● Task item: For this exercise, set down all the records exactly as given.

Start of Source material

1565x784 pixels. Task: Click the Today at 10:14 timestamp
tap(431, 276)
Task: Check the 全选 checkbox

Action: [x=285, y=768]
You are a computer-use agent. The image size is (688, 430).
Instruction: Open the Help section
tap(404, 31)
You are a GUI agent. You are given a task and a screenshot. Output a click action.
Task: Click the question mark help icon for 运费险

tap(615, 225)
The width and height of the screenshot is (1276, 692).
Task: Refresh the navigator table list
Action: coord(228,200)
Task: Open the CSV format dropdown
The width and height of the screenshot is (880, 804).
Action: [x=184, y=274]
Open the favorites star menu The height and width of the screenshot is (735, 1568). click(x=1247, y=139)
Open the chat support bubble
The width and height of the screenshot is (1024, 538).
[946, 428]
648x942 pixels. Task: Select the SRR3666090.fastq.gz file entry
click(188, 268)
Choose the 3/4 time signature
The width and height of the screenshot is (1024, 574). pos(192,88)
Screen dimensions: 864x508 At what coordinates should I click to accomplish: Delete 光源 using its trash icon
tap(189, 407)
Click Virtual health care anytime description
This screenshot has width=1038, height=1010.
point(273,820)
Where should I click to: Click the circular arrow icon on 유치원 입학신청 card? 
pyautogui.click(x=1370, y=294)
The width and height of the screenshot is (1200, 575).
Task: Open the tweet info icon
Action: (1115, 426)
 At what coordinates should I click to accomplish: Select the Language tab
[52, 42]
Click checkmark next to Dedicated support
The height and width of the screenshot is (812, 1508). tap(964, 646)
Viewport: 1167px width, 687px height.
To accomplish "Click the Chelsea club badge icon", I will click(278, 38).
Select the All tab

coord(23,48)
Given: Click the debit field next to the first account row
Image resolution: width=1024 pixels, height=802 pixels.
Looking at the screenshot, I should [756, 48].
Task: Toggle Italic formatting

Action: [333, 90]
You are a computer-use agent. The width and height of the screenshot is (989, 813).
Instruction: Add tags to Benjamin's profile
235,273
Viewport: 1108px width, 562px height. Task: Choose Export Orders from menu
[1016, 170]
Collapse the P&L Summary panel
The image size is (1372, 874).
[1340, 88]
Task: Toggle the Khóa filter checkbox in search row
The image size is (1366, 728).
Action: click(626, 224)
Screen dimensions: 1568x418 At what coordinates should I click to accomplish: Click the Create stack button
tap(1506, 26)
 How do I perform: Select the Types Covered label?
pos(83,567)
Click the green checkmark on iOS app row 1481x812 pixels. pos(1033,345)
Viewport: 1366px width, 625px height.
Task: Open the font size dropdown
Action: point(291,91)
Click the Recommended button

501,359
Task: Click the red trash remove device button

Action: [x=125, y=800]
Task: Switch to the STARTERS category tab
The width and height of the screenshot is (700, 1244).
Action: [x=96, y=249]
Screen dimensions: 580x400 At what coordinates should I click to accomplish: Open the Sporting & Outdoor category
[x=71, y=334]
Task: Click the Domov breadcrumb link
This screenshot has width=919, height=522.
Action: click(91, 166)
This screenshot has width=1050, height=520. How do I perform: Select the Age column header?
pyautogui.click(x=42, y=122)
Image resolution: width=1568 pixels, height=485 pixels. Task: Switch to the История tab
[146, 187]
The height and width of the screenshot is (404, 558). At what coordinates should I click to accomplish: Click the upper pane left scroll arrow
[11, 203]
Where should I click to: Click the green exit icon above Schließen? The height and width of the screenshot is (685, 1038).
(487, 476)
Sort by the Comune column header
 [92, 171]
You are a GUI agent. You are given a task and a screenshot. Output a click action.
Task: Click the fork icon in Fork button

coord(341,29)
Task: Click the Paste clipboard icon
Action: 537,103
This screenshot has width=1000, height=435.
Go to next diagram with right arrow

End of Source material

● Final answer:
1565x784 pixels. Task: Click the Today at 10:14 timestamp
tap(431, 276)
Task: Check the 全选 checkbox

Action: [x=285, y=768]
You are a computer-use agent. The image size is (688, 430).
Instruction: Open the Help section
tap(404, 31)
You are a GUI agent. You are given a task and a screenshot. Output a click action.
Task: Click the question mark help icon for 运费险

tap(615, 225)
The width and height of the screenshot is (1276, 692).
Task: Refresh the navigator table list
Action: coord(228,200)
Task: Open the CSV format dropdown
The width and height of the screenshot is (880, 804).
Action: [x=184, y=274]
Open the favorites star menu The height and width of the screenshot is (735, 1568). click(x=1247, y=139)
Open the chat support bubble
The width and height of the screenshot is (1024, 538).
[946, 428]
648x942 pixels. Task: Select the SRR3666090.fastq.gz file entry
click(188, 268)
Choose the 3/4 time signature
The width and height of the screenshot is (1024, 574). pos(192,88)
Screen dimensions: 864x508 At what coordinates should I click to accomplish: Delete 光源 using its trash icon
tap(189, 407)
Click Virtual health care anytime description
This screenshot has width=1038, height=1010.
point(273,820)
Where should I click to: Click the circular arrow icon on 유치원 입학신청 card? 
pyautogui.click(x=1370, y=294)
The width and height of the screenshot is (1200, 575).
Task: Open the tweet info icon
Action: (1115, 426)
 At what coordinates should I click to accomplish: Select the Language tab
[52, 42]
Click checkmark next to Dedicated support
The height and width of the screenshot is (812, 1508). tap(964, 646)
Viewport: 1167px width, 687px height.
To accomplish "Click the Chelsea club badge icon", I will click(278, 38).
Select the All tab

coord(23,48)
Given: Click the debit field next to the first account row
Image resolution: width=1024 pixels, height=802 pixels.
Looking at the screenshot, I should [756, 48].
Task: Toggle Italic formatting

Action: [333, 90]
You are a computer-use agent. The width and height of the screenshot is (989, 813).
Instruction: Add tags to Benjamin's profile
235,273
Viewport: 1108px width, 562px height. Task: Choose Export Orders from menu
[1016, 170]
Collapse the P&L Summary panel
The image size is (1372, 874).
[1340, 88]
Task: Toggle the Khóa filter checkbox in search row
The image size is (1366, 728).
Action: click(626, 224)
Screen dimensions: 1568x418 At what coordinates should I click to accomplish: Click the Create stack button
tap(1506, 26)
 How do I perform: Select the Types Covered label?
pos(83,567)
Click the green checkmark on iOS app row 1481x812 pixels. pos(1033,345)
Viewport: 1366px width, 625px height.
Task: Open the font size dropdown
Action: point(291,91)
Click the Recommended button

501,359
Task: Click the red trash remove device button

Action: [x=125, y=800]
Task: Switch to the STARTERS category tab
The width and height of the screenshot is (700, 1244).
Action: [x=96, y=249]
Screen dimensions: 580x400 At what coordinates should I click to accomplish: Open the Sporting & Outdoor category
[x=71, y=334]
Task: Click the Domov breadcrumb link
This screenshot has width=919, height=522.
Action: click(91, 166)
This screenshot has width=1050, height=520. How do I perform: Select the Age column header?
pyautogui.click(x=42, y=122)
Image resolution: width=1568 pixels, height=485 pixels. Task: Switch to the История tab
[146, 187]
The height and width of the screenshot is (404, 558). At what coordinates should I click to accomplish: Click the upper pane left scroll arrow
[11, 203]
Where should I click to: Click the green exit icon above Schließen? The height and width of the screenshot is (685, 1038).
(487, 476)
Sort by the Comune column header
 [92, 171]
You are a GUI agent. You are given a task and a screenshot. Output a click action.
Task: Click the fork icon in Fork button

coord(341,29)
Task: Click the Paste clipboard icon
Action: 537,103
This screenshot has width=1000, height=435.
Go to next diagram with right arrow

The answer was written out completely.